Let $m \ge 2$ be a composite integer. Prove that there are elements $[x]_m$ and $[y]_m$ of $\mathbb Z$/m $\mathbb Z$ with $[x]_m,[y]_m$ $\neq$ $[0]_m$, such that $[x]_m\cdot[y]_m=[0]_m$

So, I understand the question but I am unsure of the approach to writing the proof. For me, it makes it easier to visualize a computational problem first, such as, let $x=4$,$y=5$ in $\mathbb Z$/4 $\mathbb Z$.

I suppose the proof I want to write is similar to the computational approach, let $x=m$ and show that, for any value $y$ and any composite value $m \ge 2$, $[x]_m\cdot[y]_m=[0]_m$

Any thoughts or suggestions?

Answer 1

If I understood your question correctly, your "computational approach" is wrong because $[4]_m=[0]_m$.

Anyway, first recall that

1. $[x]_m\cdot [y]_m=[x\cdot y]_m$
2. $[a]_m=[0]_m$ if and only if $a=km$ for some $k\in\mathbb{Z}$.

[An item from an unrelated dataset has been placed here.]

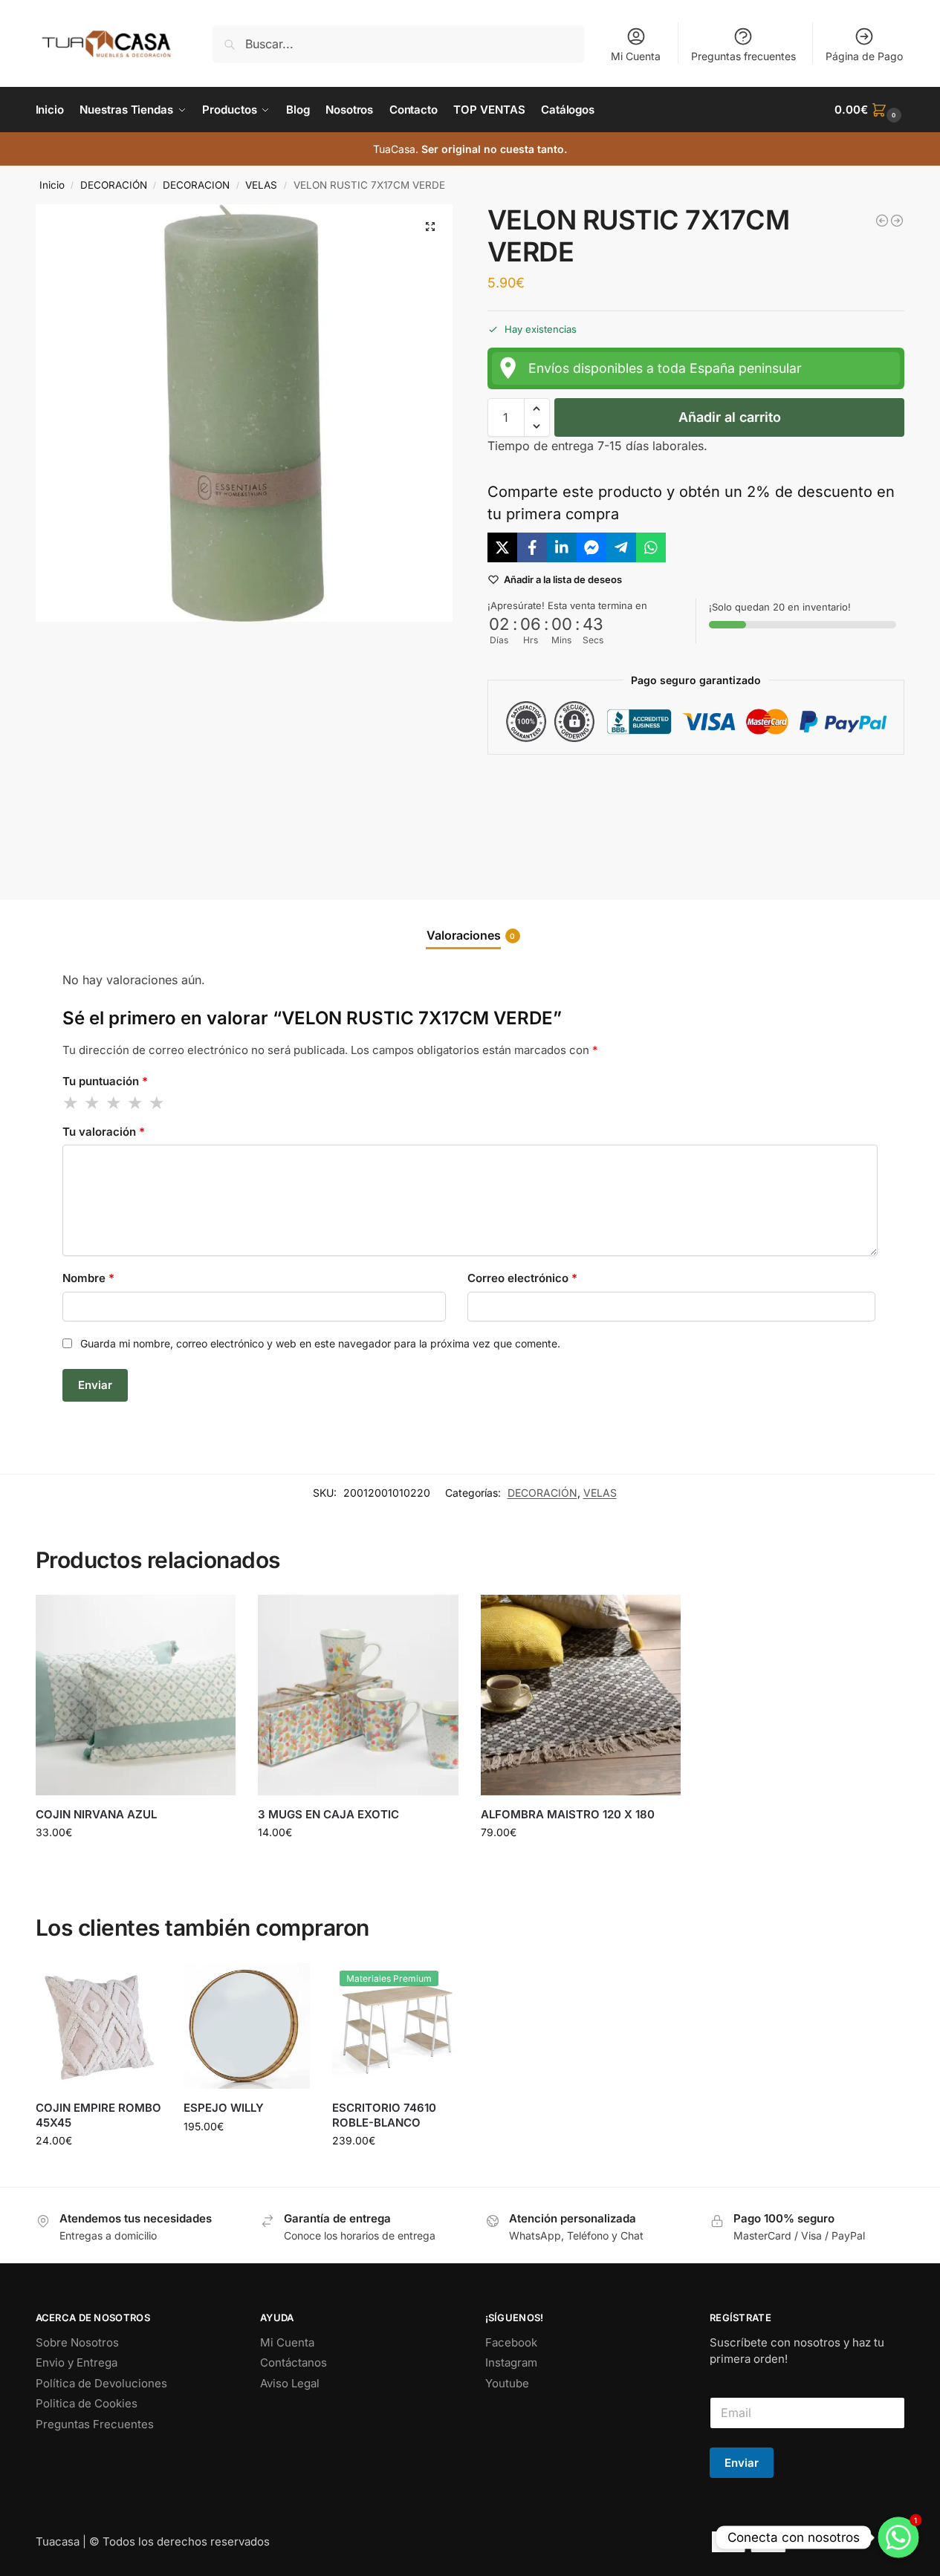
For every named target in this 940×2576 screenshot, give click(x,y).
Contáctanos (293, 2362)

So you should look for two numbers $x$ and $y$ (that we can assume smaller than $m$ without losing generality) such that when you multiply them, you obtain something divisible by $m$.

There is a natural choice for them, can you guess it without reading the next few lines?

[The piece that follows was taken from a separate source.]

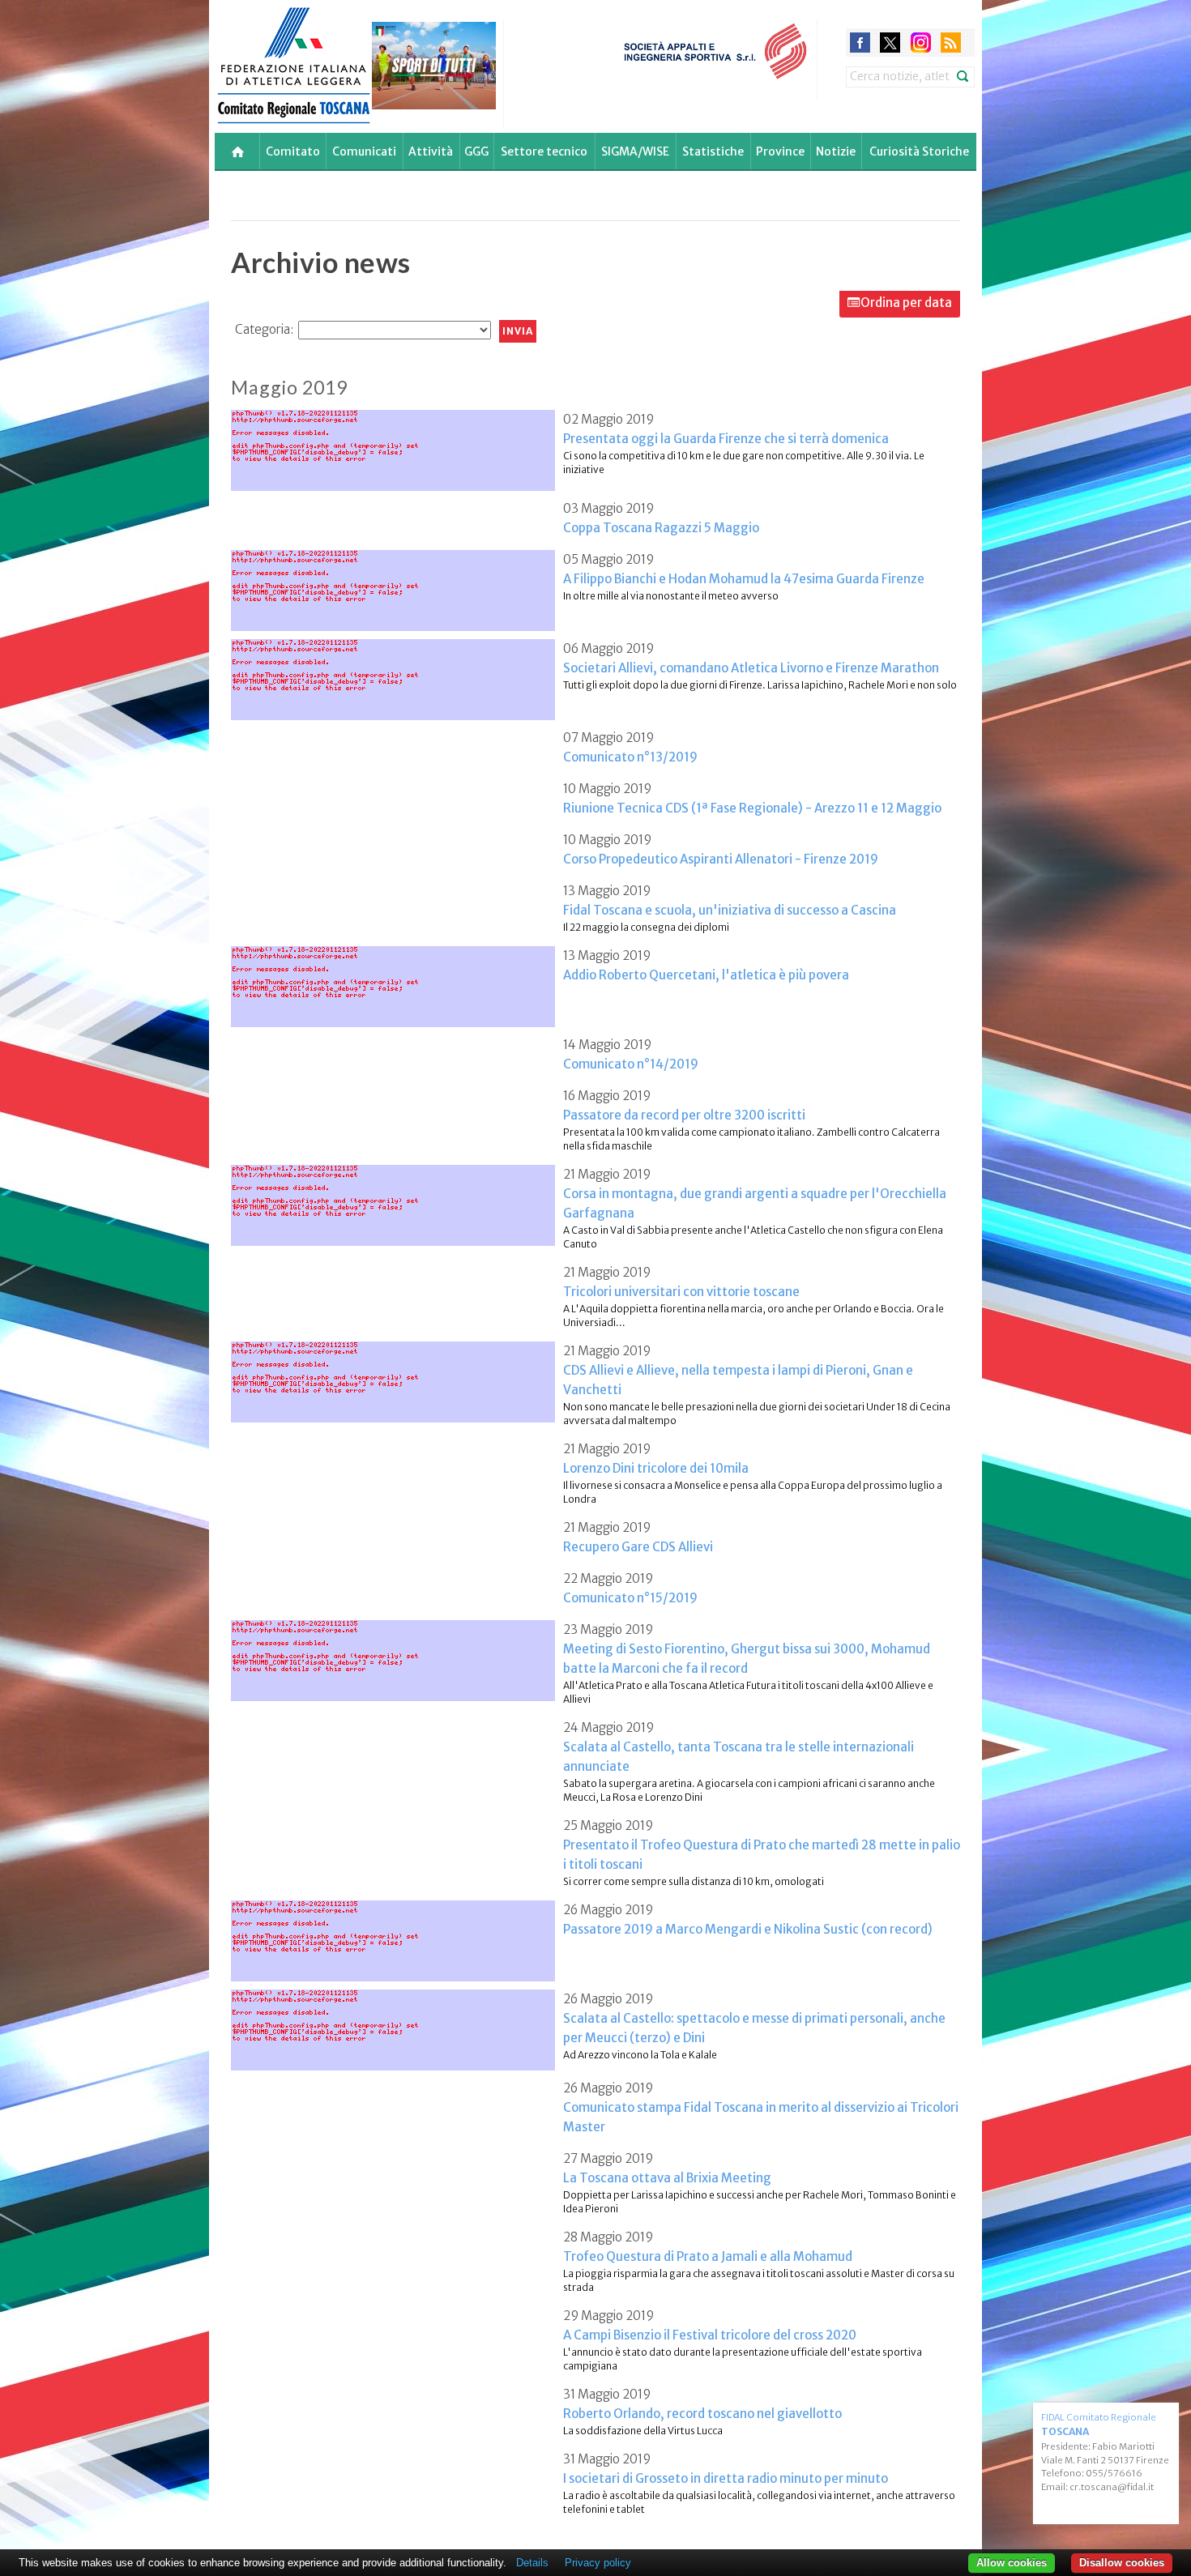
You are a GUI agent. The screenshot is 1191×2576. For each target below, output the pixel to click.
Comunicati (364, 151)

Suppose that the prime decomposition of $m$ is $$m=p_1^{e_1}\cdot p_2^{e_2}\cdots p_r^{e_r}.$$ Then you can pick $x=p_1$ and $y=p_1^{e_1-1}p_2^{e_2}\cdots p_r^{e_r}$.

I left to you the proof that they verify the hypothesis.

Answer 2

$[m]_m=[0]_m$ so u cant use that.

$m$ is given to be composite so take a non-trivial factor $p$ and take $q=m/p$. Then $[p]_m.[q]_m=[0]_m$ .e.g. In $\Bbb Z/4\Bbb Z$ $[2]_4.[2]_4=[0]_4$.